BRIEF BIOGRAPHICAL INFORMATION ON SPEAKERS
 


Norman R. Alpert:  Dr. Alpert is founder, President and CEO of Bio-Tek Instruments, Inc., and Professor of Molecular Physiology and Biophysics at the University of Vermont.  As a researcher, he studies the chemo-mechanical basis for contraction in normal and hypertrophied heart muscle.  As a businessman, he has founded  (1968) and led an entrepreneurial firm to become a worldwide leader in the biomedical and laboratory marketplace.  Bio-Tek is a vertically integrated firm with the capability of designing, manufacturing, and selling biotechnology products.  The firm employs 230 people.   Dr.
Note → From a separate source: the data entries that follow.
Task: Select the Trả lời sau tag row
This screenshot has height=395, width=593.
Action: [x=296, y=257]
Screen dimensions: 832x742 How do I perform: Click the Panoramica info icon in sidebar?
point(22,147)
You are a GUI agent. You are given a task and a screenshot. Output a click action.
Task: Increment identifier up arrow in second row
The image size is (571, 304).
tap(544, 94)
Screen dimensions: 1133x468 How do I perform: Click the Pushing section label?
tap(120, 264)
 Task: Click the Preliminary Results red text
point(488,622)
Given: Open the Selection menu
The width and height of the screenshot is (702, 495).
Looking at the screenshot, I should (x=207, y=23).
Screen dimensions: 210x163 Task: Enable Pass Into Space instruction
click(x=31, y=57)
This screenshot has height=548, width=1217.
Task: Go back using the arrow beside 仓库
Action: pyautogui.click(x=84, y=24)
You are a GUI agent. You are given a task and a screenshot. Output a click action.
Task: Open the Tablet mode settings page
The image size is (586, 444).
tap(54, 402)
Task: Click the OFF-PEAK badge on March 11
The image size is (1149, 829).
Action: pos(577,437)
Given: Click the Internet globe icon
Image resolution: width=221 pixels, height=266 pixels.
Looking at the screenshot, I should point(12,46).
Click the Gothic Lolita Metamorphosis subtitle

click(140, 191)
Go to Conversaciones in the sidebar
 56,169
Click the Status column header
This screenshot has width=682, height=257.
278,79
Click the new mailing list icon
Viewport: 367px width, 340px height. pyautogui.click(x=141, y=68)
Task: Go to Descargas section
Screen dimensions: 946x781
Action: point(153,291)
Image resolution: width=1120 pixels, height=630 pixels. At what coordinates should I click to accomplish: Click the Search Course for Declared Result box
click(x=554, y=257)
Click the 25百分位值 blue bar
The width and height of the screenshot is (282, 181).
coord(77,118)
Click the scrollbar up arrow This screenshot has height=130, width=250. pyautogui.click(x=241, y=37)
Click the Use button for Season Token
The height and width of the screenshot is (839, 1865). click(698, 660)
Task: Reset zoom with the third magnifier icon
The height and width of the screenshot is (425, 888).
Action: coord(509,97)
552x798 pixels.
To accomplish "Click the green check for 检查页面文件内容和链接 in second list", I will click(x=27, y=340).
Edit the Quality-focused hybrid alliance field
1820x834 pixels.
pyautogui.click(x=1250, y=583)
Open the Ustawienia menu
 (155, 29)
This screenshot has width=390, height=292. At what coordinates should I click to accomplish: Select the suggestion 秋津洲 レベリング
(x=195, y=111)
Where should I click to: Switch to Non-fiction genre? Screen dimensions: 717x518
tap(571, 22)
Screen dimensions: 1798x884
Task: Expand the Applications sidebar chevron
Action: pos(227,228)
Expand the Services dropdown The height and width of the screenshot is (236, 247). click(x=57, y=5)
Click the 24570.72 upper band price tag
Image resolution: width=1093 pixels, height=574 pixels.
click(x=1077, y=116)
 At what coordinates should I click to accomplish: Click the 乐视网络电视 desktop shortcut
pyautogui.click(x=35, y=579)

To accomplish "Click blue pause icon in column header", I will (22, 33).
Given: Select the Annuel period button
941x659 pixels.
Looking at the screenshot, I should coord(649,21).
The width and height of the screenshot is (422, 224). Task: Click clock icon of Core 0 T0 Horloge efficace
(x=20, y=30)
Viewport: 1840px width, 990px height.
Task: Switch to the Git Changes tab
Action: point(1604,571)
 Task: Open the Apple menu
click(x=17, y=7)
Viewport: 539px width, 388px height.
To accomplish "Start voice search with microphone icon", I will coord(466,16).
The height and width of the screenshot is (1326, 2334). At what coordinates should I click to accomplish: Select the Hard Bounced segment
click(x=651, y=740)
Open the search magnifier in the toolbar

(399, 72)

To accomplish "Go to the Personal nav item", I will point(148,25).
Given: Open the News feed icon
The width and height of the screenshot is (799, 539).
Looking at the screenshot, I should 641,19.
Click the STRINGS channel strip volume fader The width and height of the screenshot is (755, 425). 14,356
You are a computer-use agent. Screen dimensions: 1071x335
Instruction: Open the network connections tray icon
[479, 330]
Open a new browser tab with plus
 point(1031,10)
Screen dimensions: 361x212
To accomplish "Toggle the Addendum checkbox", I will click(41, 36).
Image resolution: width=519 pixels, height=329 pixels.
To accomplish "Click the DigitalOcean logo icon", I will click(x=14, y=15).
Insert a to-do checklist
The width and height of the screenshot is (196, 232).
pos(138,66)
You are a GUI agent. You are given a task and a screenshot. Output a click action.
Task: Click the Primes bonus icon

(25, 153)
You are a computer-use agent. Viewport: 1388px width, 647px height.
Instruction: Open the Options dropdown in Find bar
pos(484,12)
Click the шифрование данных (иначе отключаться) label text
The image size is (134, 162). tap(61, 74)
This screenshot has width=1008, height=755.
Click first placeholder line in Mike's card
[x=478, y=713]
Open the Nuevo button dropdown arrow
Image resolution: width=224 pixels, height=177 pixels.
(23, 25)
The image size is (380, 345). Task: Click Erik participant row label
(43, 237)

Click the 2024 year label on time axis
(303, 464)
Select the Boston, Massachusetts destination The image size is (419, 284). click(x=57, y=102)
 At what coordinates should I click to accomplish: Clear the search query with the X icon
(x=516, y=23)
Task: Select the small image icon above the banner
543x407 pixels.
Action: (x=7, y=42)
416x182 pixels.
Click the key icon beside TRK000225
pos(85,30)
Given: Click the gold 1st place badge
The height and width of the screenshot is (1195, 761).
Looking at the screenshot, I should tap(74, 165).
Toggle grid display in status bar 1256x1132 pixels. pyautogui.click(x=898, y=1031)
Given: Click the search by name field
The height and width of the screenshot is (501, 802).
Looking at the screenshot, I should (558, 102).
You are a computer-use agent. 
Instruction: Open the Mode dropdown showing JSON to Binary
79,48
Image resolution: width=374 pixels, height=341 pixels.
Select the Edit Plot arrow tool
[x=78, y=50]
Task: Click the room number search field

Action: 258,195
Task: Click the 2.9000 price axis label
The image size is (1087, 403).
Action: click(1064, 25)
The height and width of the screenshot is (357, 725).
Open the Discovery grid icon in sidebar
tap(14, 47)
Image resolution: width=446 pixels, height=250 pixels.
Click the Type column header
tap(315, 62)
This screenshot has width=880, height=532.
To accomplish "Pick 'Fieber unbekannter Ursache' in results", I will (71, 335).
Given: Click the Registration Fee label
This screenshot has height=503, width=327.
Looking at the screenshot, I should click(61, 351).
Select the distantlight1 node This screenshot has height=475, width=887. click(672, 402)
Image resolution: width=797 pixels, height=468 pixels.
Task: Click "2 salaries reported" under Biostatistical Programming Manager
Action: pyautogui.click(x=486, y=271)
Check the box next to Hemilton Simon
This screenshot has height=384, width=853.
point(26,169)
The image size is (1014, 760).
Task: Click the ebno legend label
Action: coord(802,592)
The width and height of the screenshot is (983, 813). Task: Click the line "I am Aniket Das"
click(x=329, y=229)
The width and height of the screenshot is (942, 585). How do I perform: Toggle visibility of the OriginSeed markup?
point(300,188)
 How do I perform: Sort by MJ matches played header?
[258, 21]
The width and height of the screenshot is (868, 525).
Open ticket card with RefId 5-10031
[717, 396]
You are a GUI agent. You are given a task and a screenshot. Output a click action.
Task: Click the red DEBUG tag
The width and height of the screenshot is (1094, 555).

Alpert has also found time to serve as President of the American Section of the International Society for Heart Research, Secretary, Treasurer and President of the Cardiovascular Section of the American Physiological Society, to serve on the editorial boards of Cardioscience, Clinical Cardiology and Circulation Research, and as editor of the Journal of Molecular and Cellular Cardiology, to name only a few of his areas of service.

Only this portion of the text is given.